De bestreden uiting
Het betreft een uiting op https://www.dnb.nl/betalingsverkeer/psd2/index.jsp.
Daarin zijn onder meer -getekend- vier keer dezelfde man (1 keer groter, 3 keer kleiner), in verschillende situaties afgebeeld.
Links bovenaan de afbeelding staat:
“PSD2
Er is een mogelijkheid dat een
derde toegang tot je betaalrekening
wil, maar jij beslist”.
Boven de groter afgebeelde man staat een tekstballon met:
“Ik beslis!” met daaronder twee hokjes met daarin een kruis respectievelijk een vinkje.
Links van deze man staat onder meer de tekst:
“Beslis zelf of een bedrijf, gedurende een
afgesproken periode, inzage mag hebben
in je rekeningen en betaalgedrag”, met daarnaast de afbeelding van voornoemde man die een andere man met een loep naar een document laat kijken.
Rechts van de groter afgebeelde man staat:
“Jij bepaalt zelf of een bedrijf een bedrag van jouw rekening over mag maken, online of aan de kassa”,
met daarnaast de afbeelding van voornoemde man met een boodschappentas, die kennelijk zaken doet met een medewerkster van een bedrijf.
Rechts onderaan de afbeelding staat:
“Veilig en betrouwbaar
Alle partijen dienen een vergunning te
hebben van de DNB of van een andere
toezichthouder in de Europese Unie.
PSD2 regelt het toezicht op deze
derde partijen”.
Onder de afbeelding staat naast de logo’s van DNB en MOB (Maatschappelijk Overleg Betalingsverkeer):
“PSD2, de nieuwe Europese richtlijn voor het betalingsverkeer”.
De klacht
De klacht wordt als volgt samengevat.
Op 24 april 2019 heeft de Commissie in dossier 2019/00181A, betreffende een tv-commercial, geoordeeld dat de uitspraak “U beslist” in strijd is met artikel 5 van de Nederlandse Reclame Code (NRC). In de onderhavige uiting, op internet, wordt “in dezelfde context”, aldus klager, de uitspraak “ik beslis” gedaan. De boodschap van beide uitingen is dezelfde.
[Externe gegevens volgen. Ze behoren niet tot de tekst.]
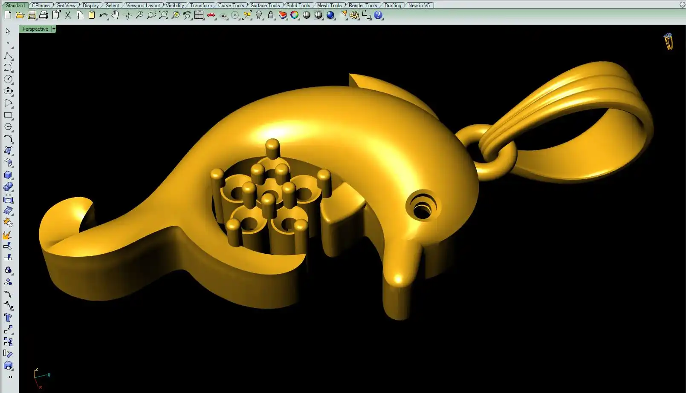Expand the sidebar overflow chevron
Screen dimensions: 686x393
pos(10,377)
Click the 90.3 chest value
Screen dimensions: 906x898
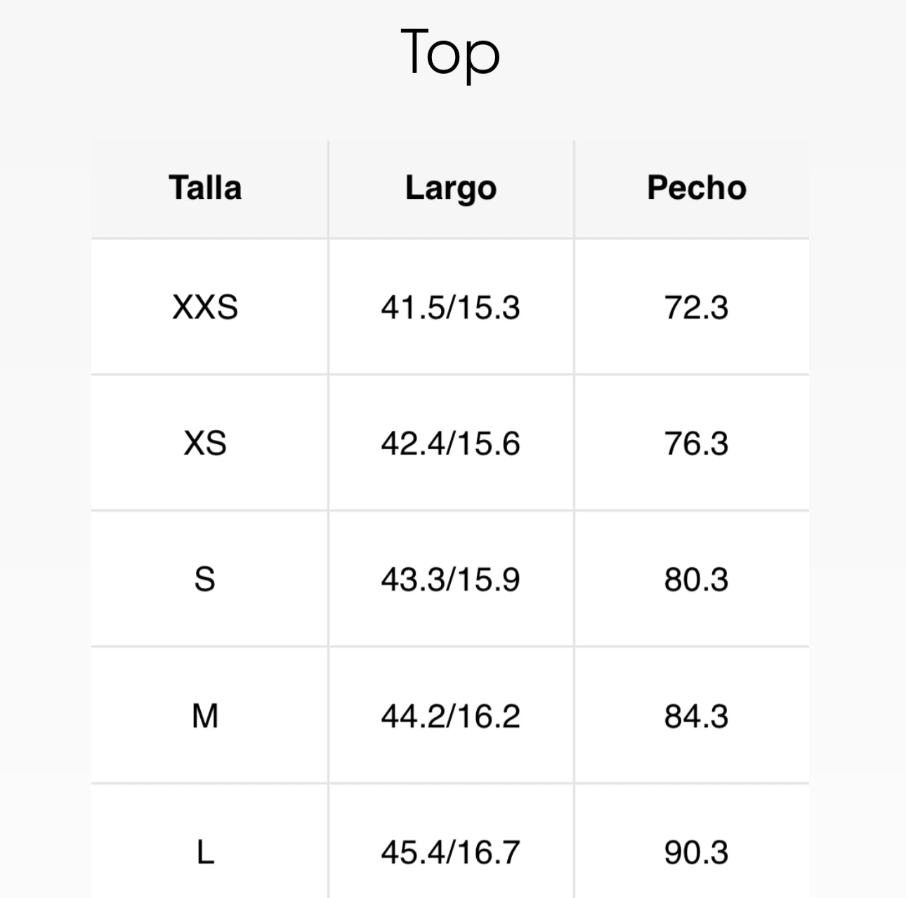tap(696, 852)
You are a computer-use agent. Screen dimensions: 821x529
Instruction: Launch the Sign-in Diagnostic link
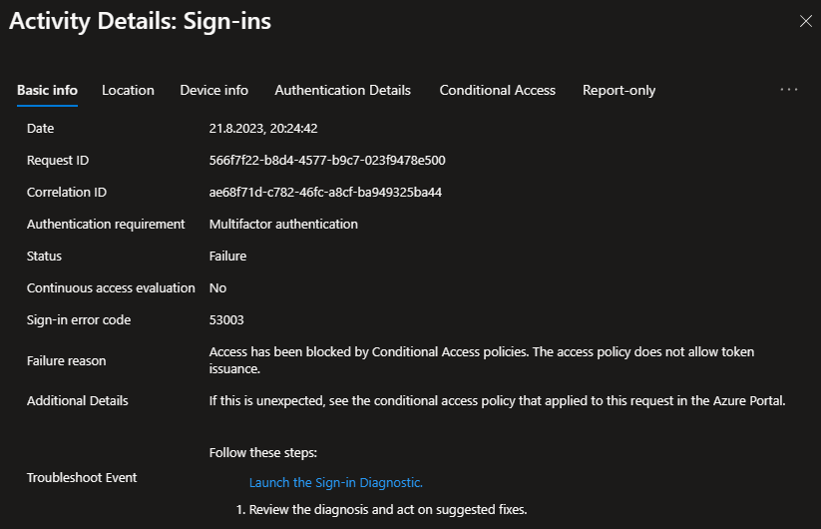(335, 482)
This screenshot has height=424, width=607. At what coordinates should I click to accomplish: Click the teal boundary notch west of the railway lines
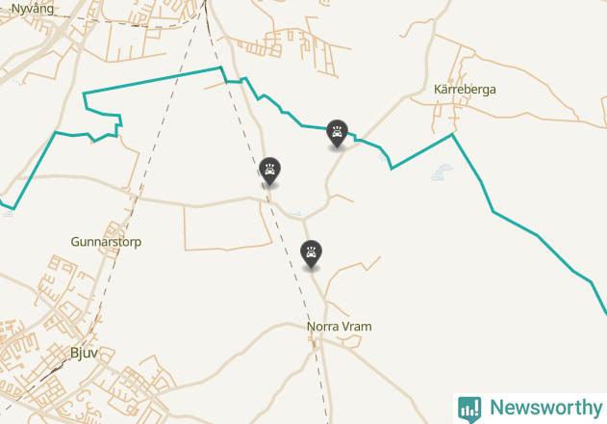click(x=118, y=124)
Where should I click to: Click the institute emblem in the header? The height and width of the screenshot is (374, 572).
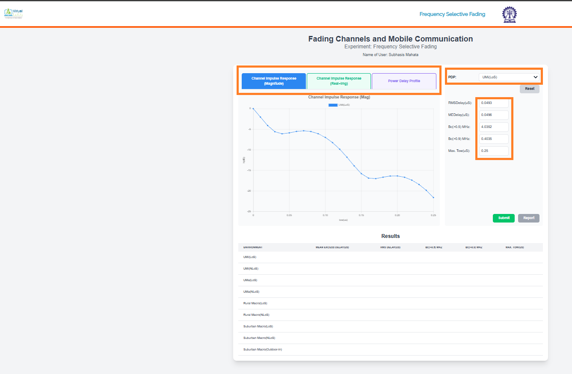pyautogui.click(x=509, y=14)
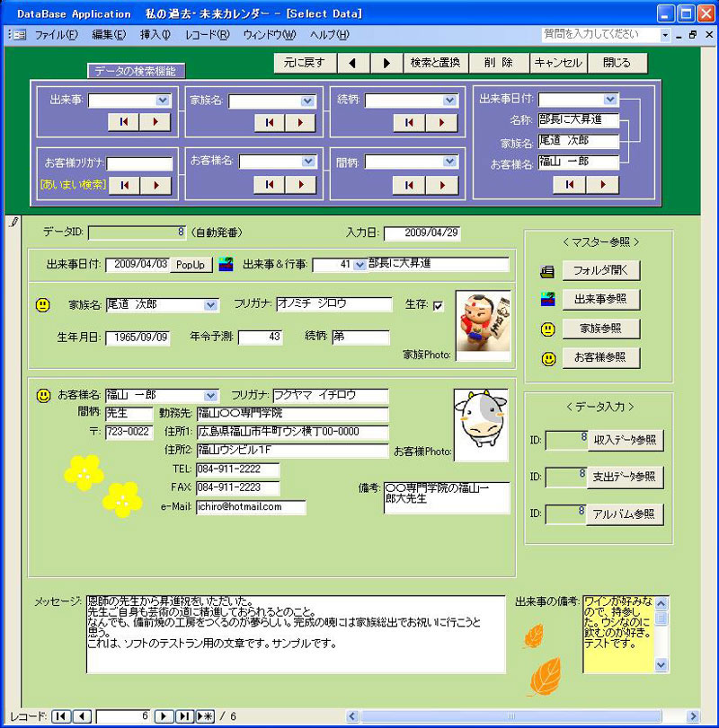Expand the 出来事日付 search dropdown
The image size is (719, 728).
pos(610,100)
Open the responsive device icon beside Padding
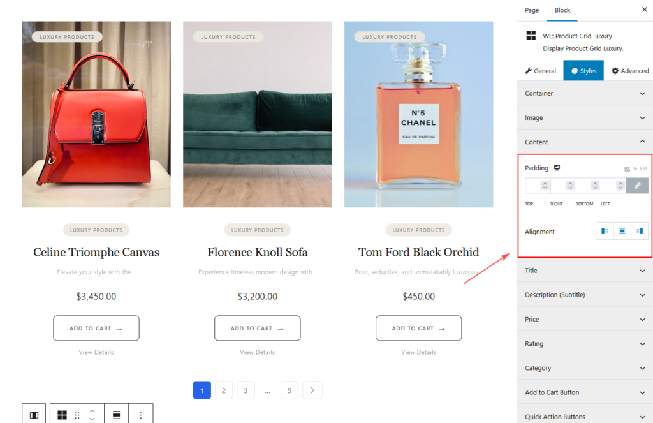Viewport: 653px width, 423px height. pyautogui.click(x=557, y=168)
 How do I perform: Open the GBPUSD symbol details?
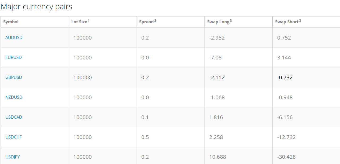coord(14,77)
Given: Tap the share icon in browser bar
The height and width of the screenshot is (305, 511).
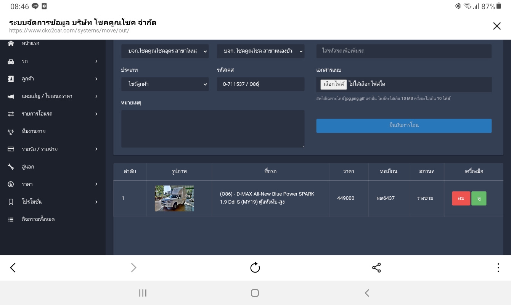Looking at the screenshot, I should coord(376,268).

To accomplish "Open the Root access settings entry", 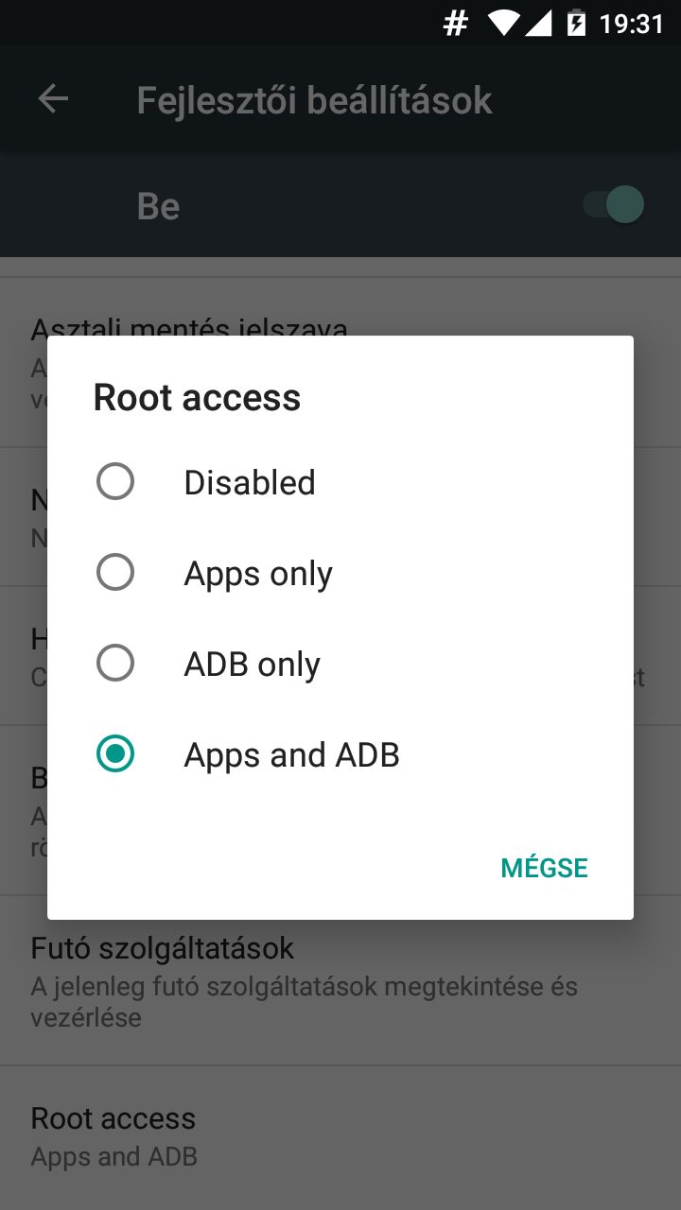I will (x=341, y=1137).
Het enige verschil betreft het gekozen medium.
In de nu bestreden uiting wordt gesproken over: “toegang tot je betaalrekening” en “Beslis zelf of een bedrijf, …, inzage mag hebben in je rekeningen en betaalgedrag”. De mededeling “Ik beslis” van het volgens klager “blij kijkende poppetje” acht klager strijdig met het gegeven dat een transactie tussen A en B kan worden gedeeld door B met C, nadat B toestemming heeft gegeven voor toegang tot zijn bankrekening, terwijl A wat dat betreft geen zeggenschap heeft, met andere woorden in dit geval beslist A niet zelf over de “inzage” waar het linker poppetje het over heeft, aldus klager.
Het verweer
Het verweer wordt als volgt samengevat.
De klacht moet worden afgewezen. Voorop staat dat de uiting van DNB niet kan worden aangemerkt als ‘reclame’ in de zin van artikel 1 NRC. Indien wel sprake is van ‘reclame’, is de NRC niet overtreden. De boodschap in de uiting is correct en de vergelijking met de in dossier 2019/00181A beoordeelde uiting (hierna aangeduid als “Oude Uiting”) gaat mank. DNB licht dit als volgt toe.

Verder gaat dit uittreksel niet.